The post-war years gradually became more difficult for her. Despite her execu­tive skills, she faced an increasing straggle to make ends meet, and ended up trying to build a small secretarial business.
The whole city was shocked when she died suddenly of a heart attack at her Rock­land Avenue home on Oct.11, 1956. She was only 47 years of age; her early death more than likely the result of strain from overwork during five gruelling years of wartime responsibility.
The only Canadian woman ever to be accorded a funeral with full military hon­ours, her casket was draped with the Union Jack and home on a gun-carriage flanked by six army officers as pallbearers.

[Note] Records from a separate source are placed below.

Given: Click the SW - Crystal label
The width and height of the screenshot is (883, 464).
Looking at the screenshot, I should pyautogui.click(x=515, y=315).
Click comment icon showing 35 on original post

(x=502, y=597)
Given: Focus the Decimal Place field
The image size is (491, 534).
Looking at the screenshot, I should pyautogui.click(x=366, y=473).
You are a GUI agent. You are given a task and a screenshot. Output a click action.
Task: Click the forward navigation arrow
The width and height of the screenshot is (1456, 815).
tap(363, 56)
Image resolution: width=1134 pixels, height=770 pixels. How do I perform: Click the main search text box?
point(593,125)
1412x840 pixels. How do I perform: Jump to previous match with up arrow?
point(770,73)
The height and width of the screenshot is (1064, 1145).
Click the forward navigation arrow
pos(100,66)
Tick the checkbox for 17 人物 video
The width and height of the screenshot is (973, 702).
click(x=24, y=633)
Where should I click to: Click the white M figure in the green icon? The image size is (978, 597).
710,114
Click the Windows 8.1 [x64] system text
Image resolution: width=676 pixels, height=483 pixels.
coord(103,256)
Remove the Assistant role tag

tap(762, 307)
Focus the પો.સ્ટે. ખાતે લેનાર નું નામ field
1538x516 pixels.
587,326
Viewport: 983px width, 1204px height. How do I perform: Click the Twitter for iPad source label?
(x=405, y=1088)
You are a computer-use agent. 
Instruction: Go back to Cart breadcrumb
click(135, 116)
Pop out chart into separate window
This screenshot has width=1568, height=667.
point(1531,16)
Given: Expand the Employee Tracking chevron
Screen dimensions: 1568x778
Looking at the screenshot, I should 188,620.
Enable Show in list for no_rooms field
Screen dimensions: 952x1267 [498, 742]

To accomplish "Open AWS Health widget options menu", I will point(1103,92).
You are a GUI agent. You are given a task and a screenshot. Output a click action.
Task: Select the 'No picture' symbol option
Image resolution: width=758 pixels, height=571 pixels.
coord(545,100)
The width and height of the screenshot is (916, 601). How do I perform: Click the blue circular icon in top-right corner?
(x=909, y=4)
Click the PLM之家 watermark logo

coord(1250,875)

The pro­cession marched slow­ly; through streets lined by Victorians standing to show their respect. Then Joan Kennedy's ashes were laid to rest in an unmarked grave at Hatley Park Memorial Gardens, Colwood, British Columbia. Forty-three years later, in 1999, a special plaque ded­icated to her was unveiled at the Ashton Garrison Museum, Victoria, BC, where her personal effects are held. It has become the primary museum of the CWAC, which houses a large collection of female uniforms and related artefacts. Other CWAC related materials are held by the Museum of Esquimalt Naval Base, Victoria, BC.
 Further recognition took place in August, 2001, to commemorate the 60th anniversary of the Canadian Women's Army Corps. A military guard of honour from the II (Victo­ria) Service Battalion paraded for a spe­cial religious ceremony at Lieutenant-Colonel  Joan Kennedy's bur­ial-place, where a suitably inscribed headstone is to be erected to memorialize Canada's first female soldier.
Lt. Col. Joan Kennedy, founding Commandant of the Canadian Woman's Army Corps (CWAC) and staff officer second to assist in the formation of the Royal Canadian Electrical Mechanical Engineers (RCEME), was the first Canadian Woman to receive a full military funeral in 1956. There was no graveside service after Kennedy's funeral, and this pioneer for all Canadian military women was buried in an unmarked grave and largely forgotten.
Many ex-CWACs stayed in close contact with each other for many years after their demobilization in 1946, to keep alive the memory of their service together. One such group of women in Kitchener, Ontario, proudly arranged a statue to their corps.

However, Joan Kennedy herself and her remarkable achievements had not been entirely forgotten. Aware of Kennedy's shamefully unmarked grave, the Ashton Armoury Museum made representation to Veteran's affairs Canada to rectify things, and also worked in partnership with the Last Post Society to provide a suitable headstone, which was erected in June 2001. Following the Remembrance Day Ceremony later that year, 11 (Victoria) Service Battalion, veteran CWAC's and RCEME, the Royal Canadian Legion, the Korean Veteran's Association, a Colour Party, and a large convoy of vintage World War vehicles made a long slow procession to the gravesite. So Lt.-Col Joan Kennedy finally received the long overdue graveside service and historical recognition that a woman of her accomplishments and stature was due.

Movie about Canadian women in military service during WWII:


Robert Mackay said...

Hi Sidney
Nice job on the story about LCol Kennedy. Very tragic that she died so young; recognition has come late for her.
Bob Mackay

Mrs. Molinski said...

You don't have enough thanks on here...So, thank you for your very readable writing piece on Kennedy and the CWAC!

H. Molinski - photographer, teacher, and adult-learner at the University of Winnipeg.